You’re probably not much excited about Census 2020. Census 2020 begins Jan. 21; the “big day” is April 1 (I know; an unfortunate juxtaposition); and winds up toward the end of the year. For all its flaws and controversies, the census, our once a decade national counting, benchmarks the demographics that explain who we are and predict what we might become.
Data junkie that I am, I figured “let’s see what the last census said about Key West.” (I can see you rolling your eyes.)

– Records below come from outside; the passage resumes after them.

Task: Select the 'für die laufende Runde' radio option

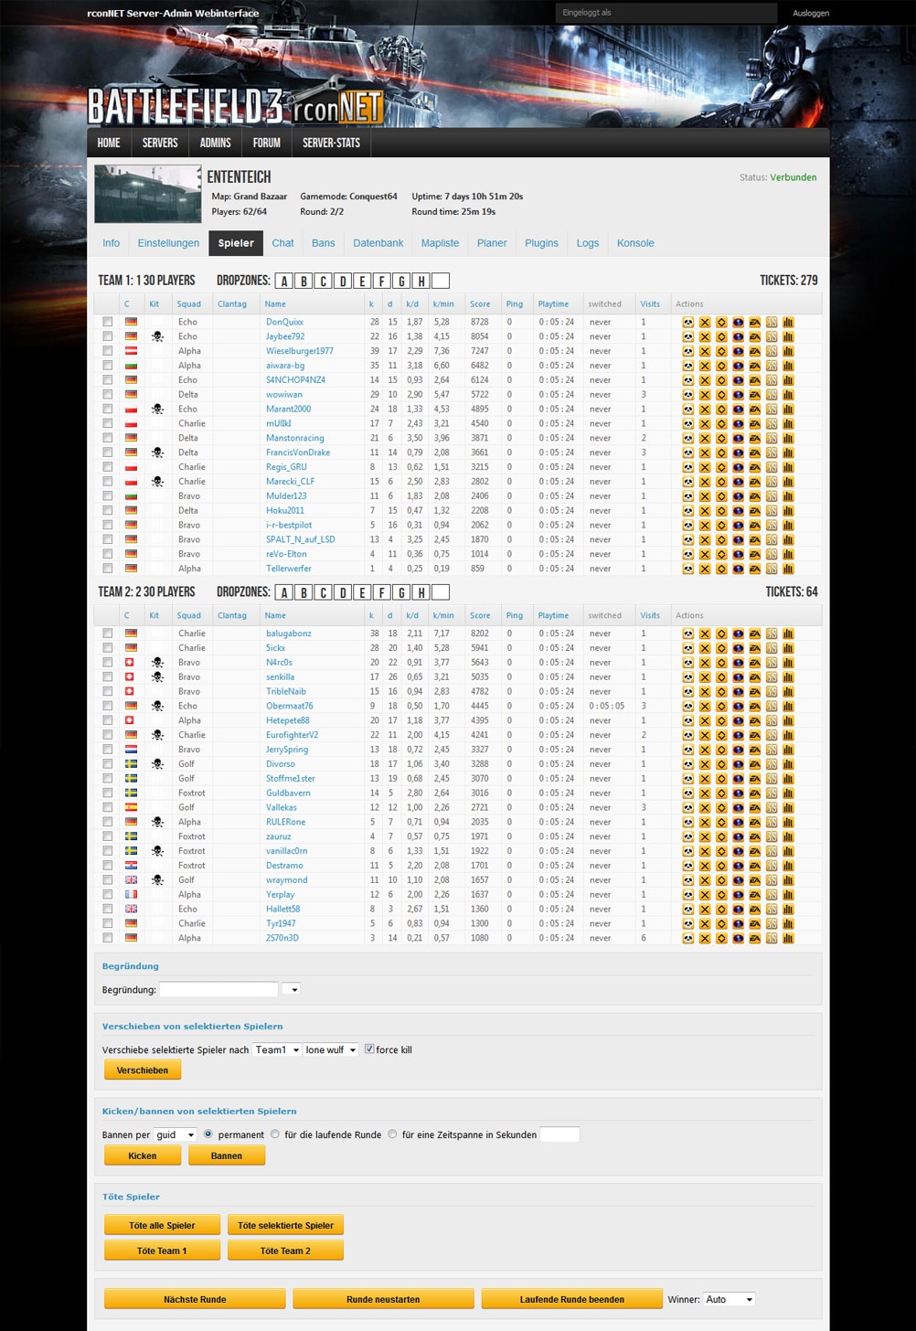Action: [x=274, y=1134]
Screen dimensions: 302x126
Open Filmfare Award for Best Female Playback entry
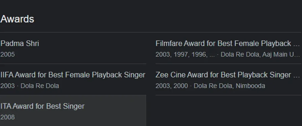[223, 43]
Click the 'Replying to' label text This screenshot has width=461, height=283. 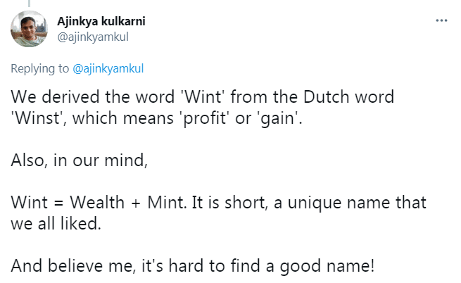click(39, 69)
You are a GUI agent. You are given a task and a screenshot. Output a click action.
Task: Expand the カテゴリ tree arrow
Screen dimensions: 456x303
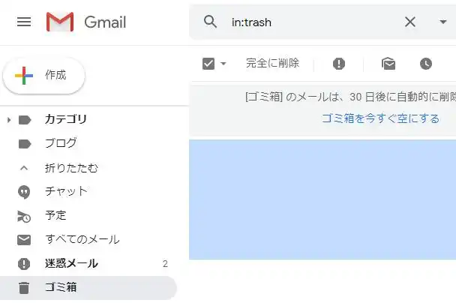(8, 119)
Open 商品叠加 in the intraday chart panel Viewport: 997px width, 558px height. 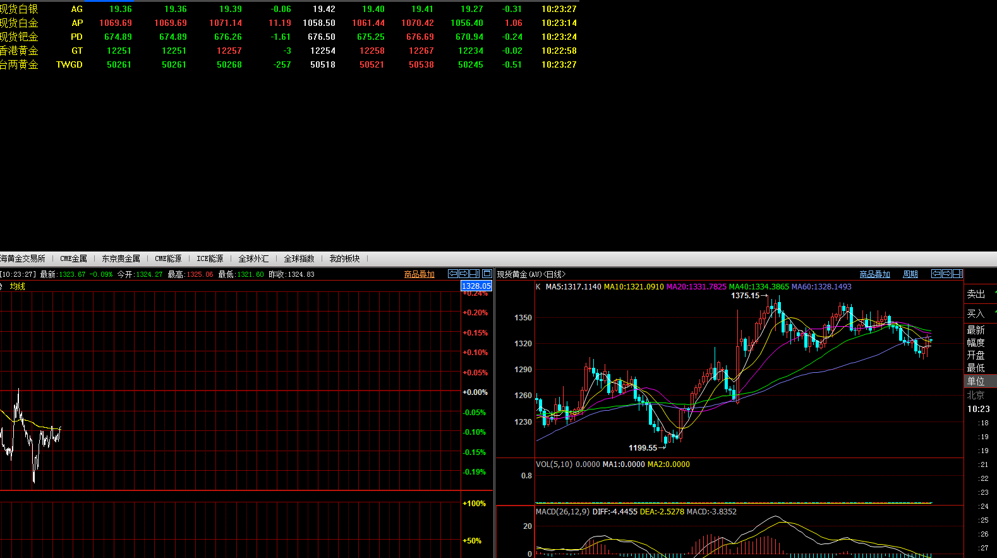(420, 274)
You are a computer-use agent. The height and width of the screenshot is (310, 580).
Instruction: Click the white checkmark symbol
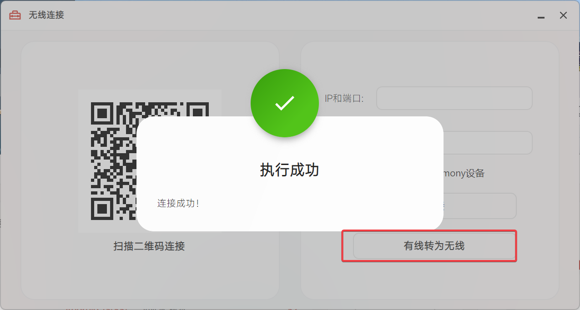coord(285,103)
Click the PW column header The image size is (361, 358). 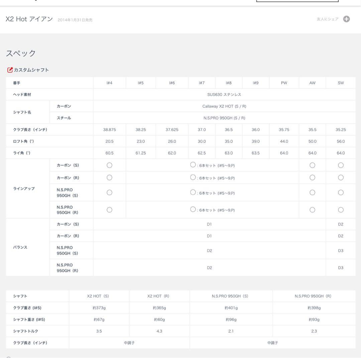tap(284, 83)
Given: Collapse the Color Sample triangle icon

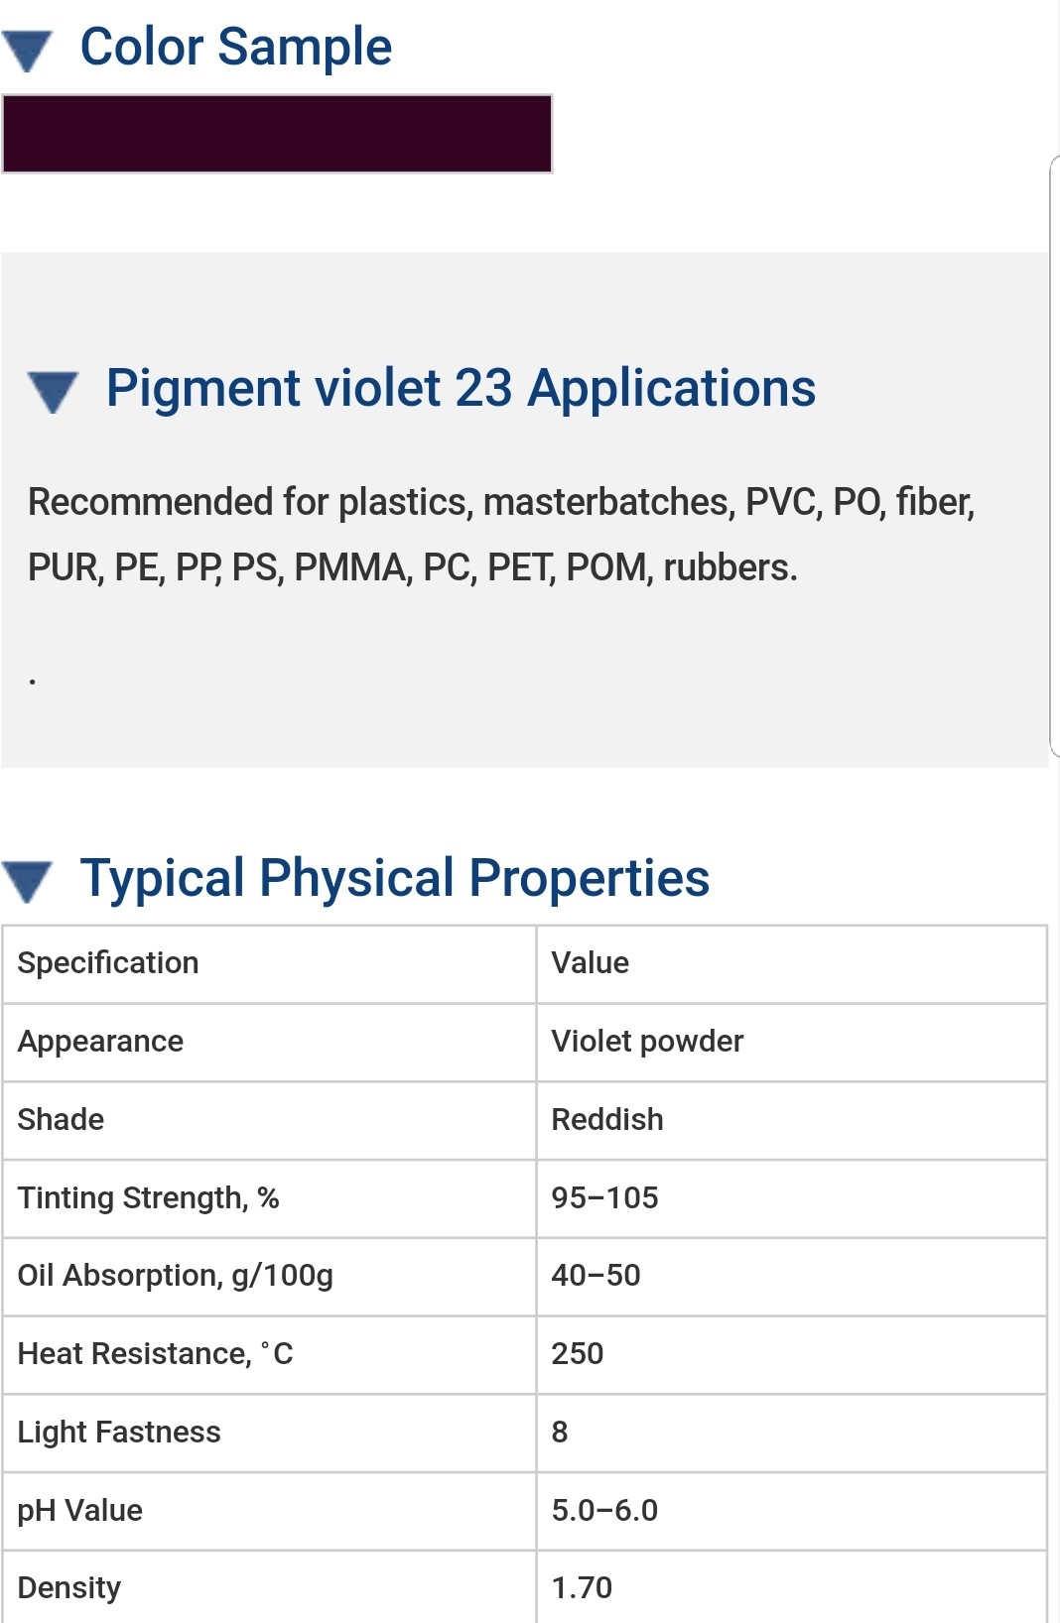Looking at the screenshot, I should click(x=26, y=51).
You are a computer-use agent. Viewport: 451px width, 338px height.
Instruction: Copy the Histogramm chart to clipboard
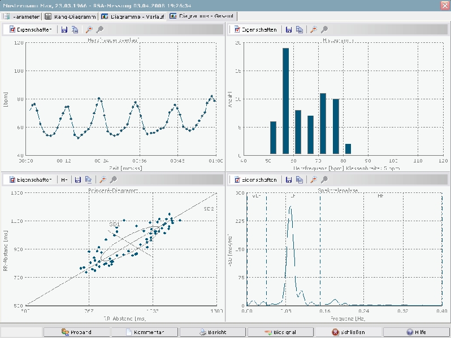299,29
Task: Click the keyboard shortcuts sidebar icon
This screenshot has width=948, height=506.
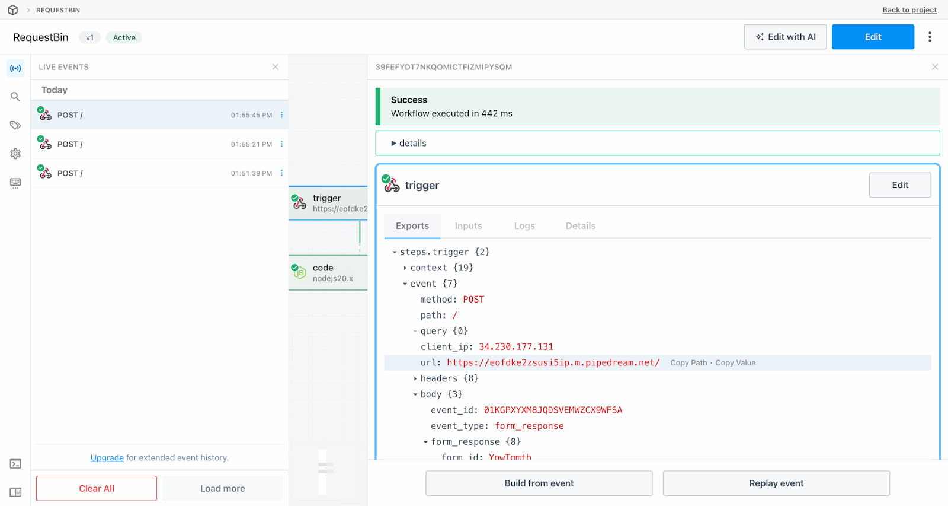Action: tap(15, 183)
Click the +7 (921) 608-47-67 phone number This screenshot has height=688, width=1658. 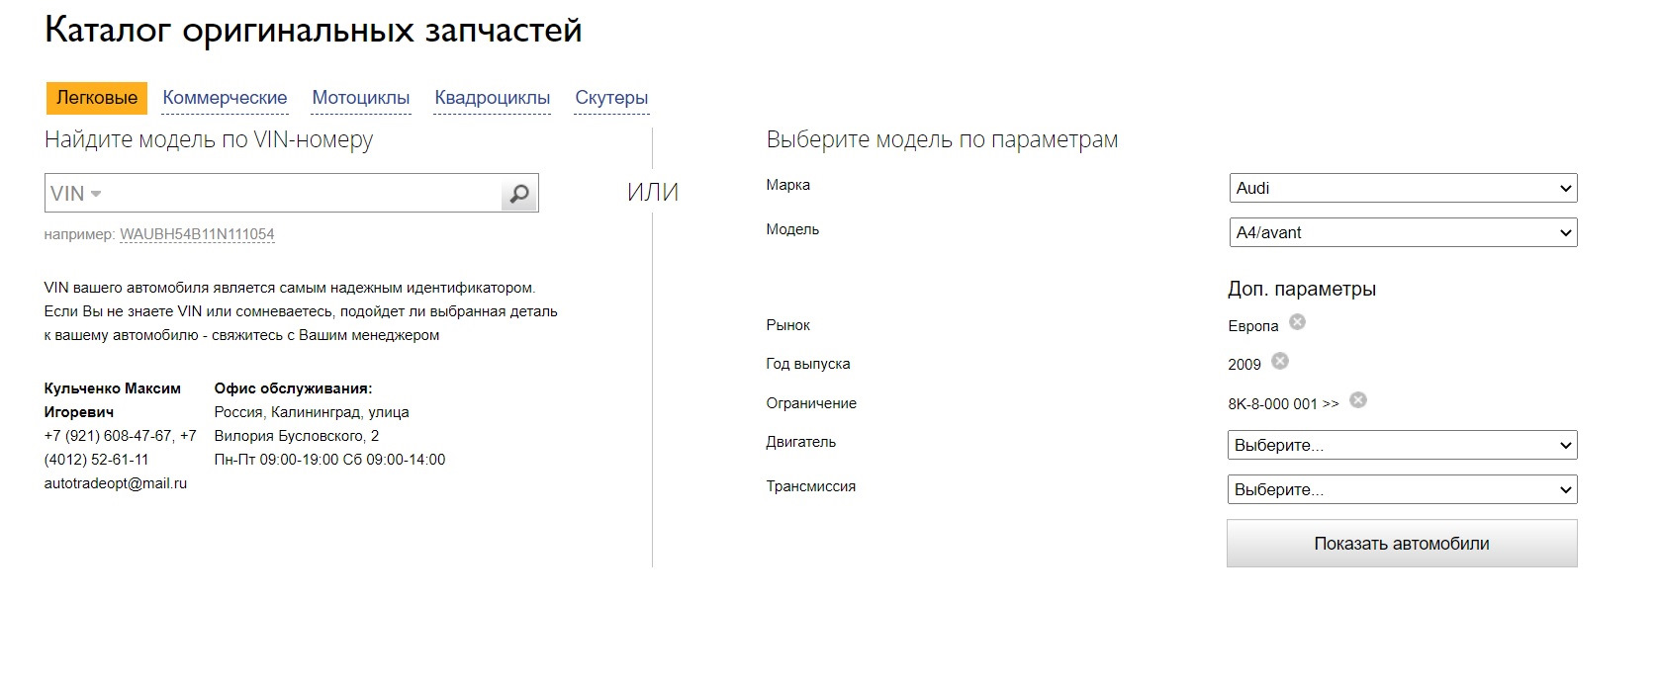tap(109, 436)
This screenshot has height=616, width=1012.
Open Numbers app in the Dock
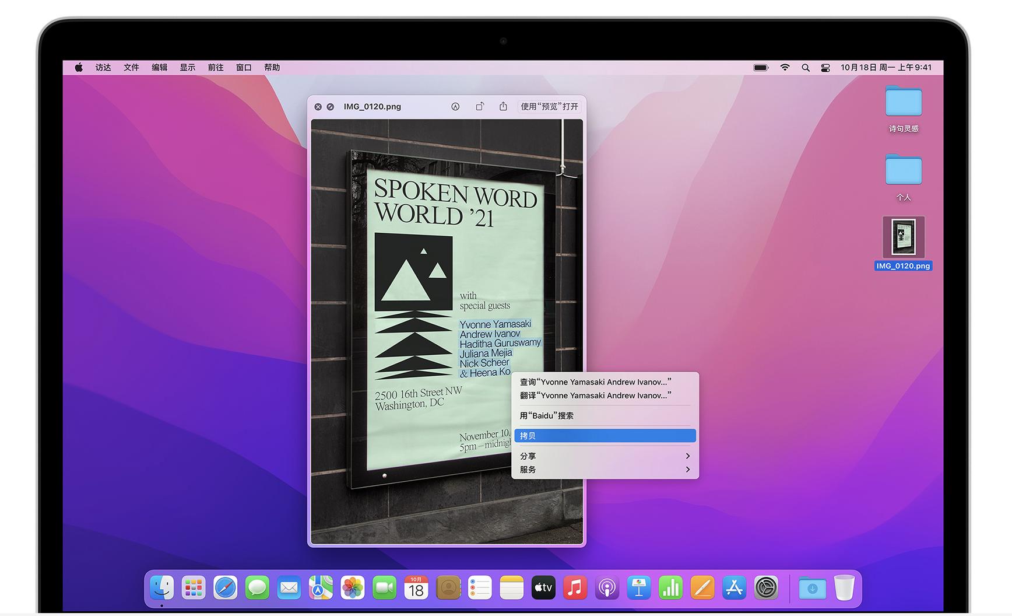670,588
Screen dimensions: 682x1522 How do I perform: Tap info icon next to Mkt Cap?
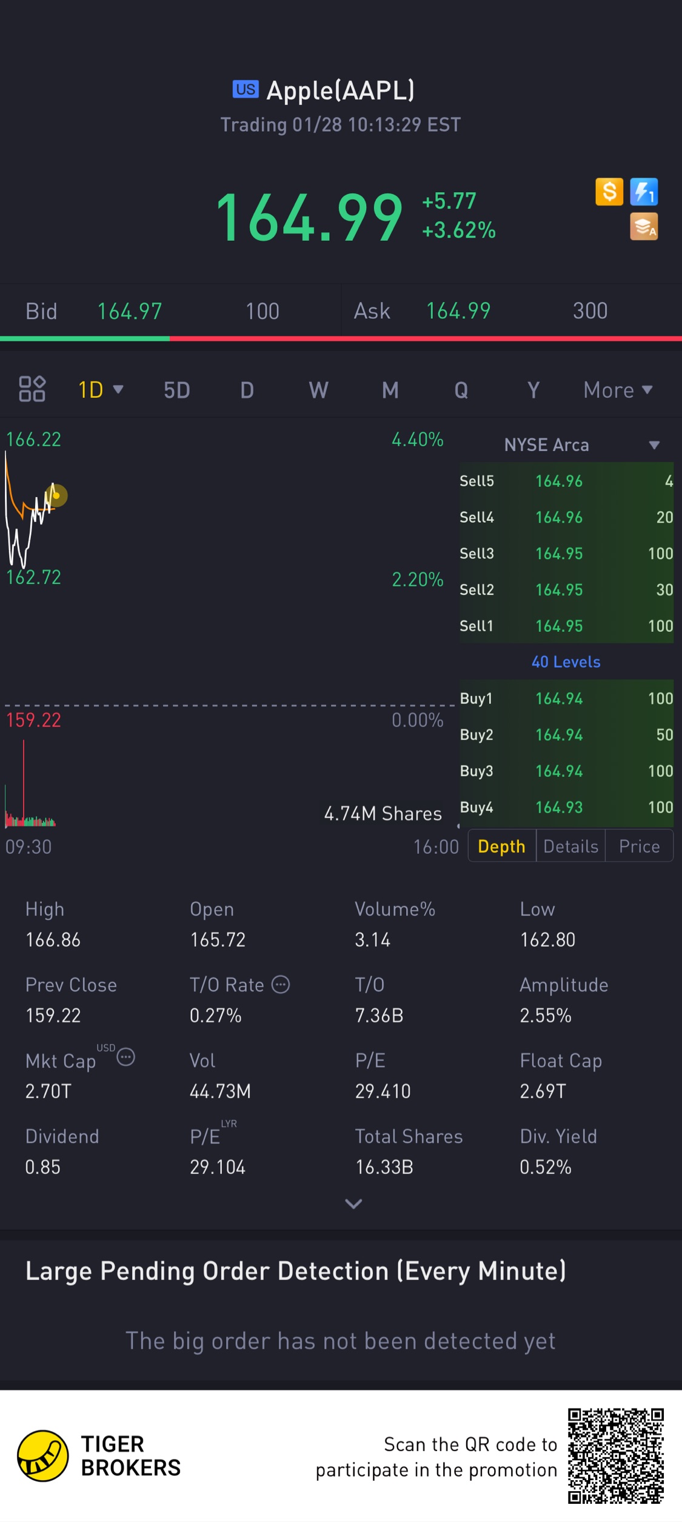[x=125, y=1058]
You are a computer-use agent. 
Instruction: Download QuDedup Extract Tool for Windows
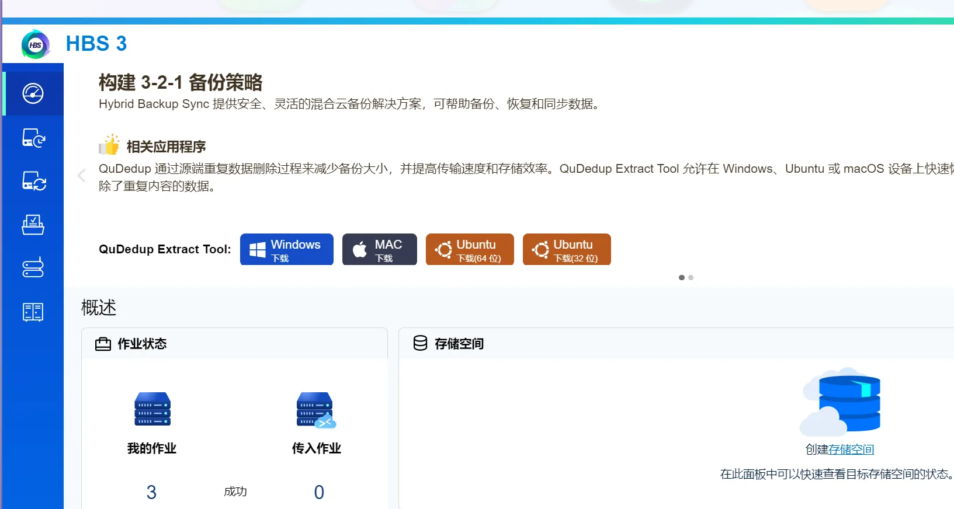point(286,250)
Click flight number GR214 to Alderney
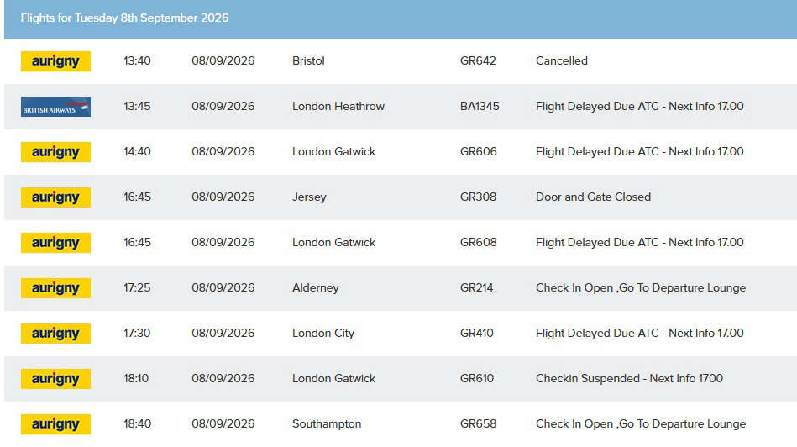 476,288
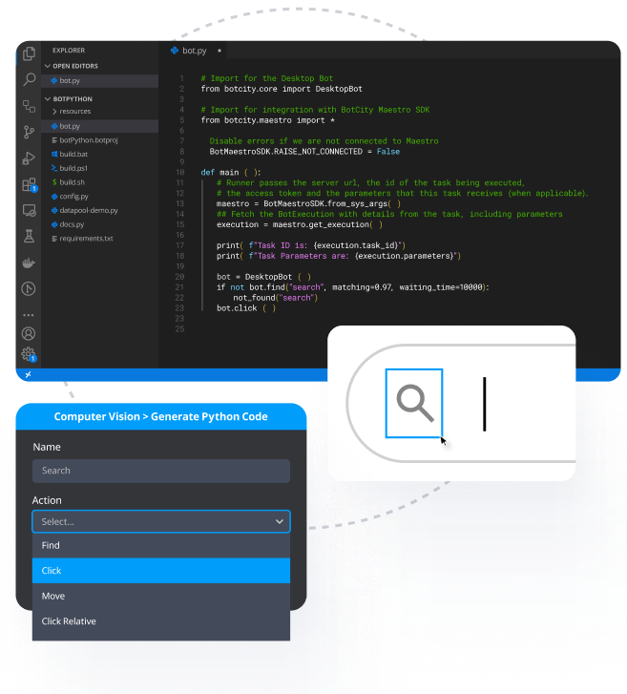Image resolution: width=627 pixels, height=694 pixels.
Task: Expand the resources folder
Action: pos(75,112)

Residents and visitors know the Key West state of mind — even without data. That Key West mystique is captured in every trop rock song, in every step along the “Duval Crawl,” in every child who giggles in the Truman Waterfront Park’s splash pad, in every sunset sail or afternoon at the sand bar. It’s there in every argument over the Mall on Duval, sea level rise, homes lost to vacation rentals, moves to the mainland for jobs that pay enough to support a family.
So, does the 2010-2019 census data “prove” the Key West state of mind? I think so; and you already know this:
Key West is not “the Keys” and we most certainly aren’t Florida, although if you haven’t driven the Overseas Highway from end-to-end you might not understand the demographic and cultural differences that separate Key West from its neighbors. We are a city of 26,000 permanent residents and we welcome hundreds of thousands of visitors. Tourists are our only significant revenue stream.
We are not Disney World’s Key West. We are a city with people who work for a living, take kids to school, argue politics, complain about taxes and too many cars and not enough parking. We scramble to pay ever-increasing rent and many work two or three jobs.
Our population will be statistically unchanged over the next decade at about 26,000 permanent residents. This is one stat I have trouble believing. I think the permanent population will decline. The last census simply couldn’t account for the escalation of vacation rentals/investment homes, housing costs, the failure of wages to keep up with the cost of living and the wholly unpredictable nature of Mother Nature.
We’re older than the rest of Florida. Our average age is 42 and we’re projected to get older overall, staying well ahead of the state average. And more of us are going to be 65-plus, while the percentage of 25-54-year-olds will decline.
There are more men than women. About 45 percent of our island population is female. About 55 percent is male.
Key West is an island of blue in a red sea. Enough said.
We are less likely to live in a family household. While 80 percent of Floridians live in a family household, 61 percent of Key West folks do. Thirty-seven percent live in non-family households, almost twice the rest of the state. This won’t change.
We have more household income. The average household income is $87,538 compared to the state at $70,942. Don’t let that confuse you. It’s skewed because there are so many retired and/or wealthy households, not because most workers make a lot. Our cost of housing is one of the top five most expensive in the country – purchase and rental.
We are educated. From some college through graduate school, we are higher than the state average.
We are diverse. About 66 percent of Key West is white-non-Hispanic. Hispanic/Latino makes up about 21 percent and almost all of that number is of Cuban descent. African-Americans make up about 9.5 percent and that includes blacks of Caribbean descent.
We are “thriving boomers with full pockets and empty nests,” according to the demographers, followed by “significant singles with a Bohemian groove” and “significant singles and starters.”
We rent our homes; we don’t own them. About 42 percent of us live in the homes we own. More than 57 percent rent the homes in which they live. That contrasts sharply with the state’s 67 percent owner-occupied home and 32 percent rentals.
We work. Almost 63 percent are employed in the civilian labor force compared to the state average of 55 percent. Almost four percent are military, compare to the state at 0.37 percent. And we work primarily in entertainment services, like tourist attractions, retail and food preparation and service. The rest are in office administration, managerial roles and professional specialties.
All that from census data. Sounds familiar, right?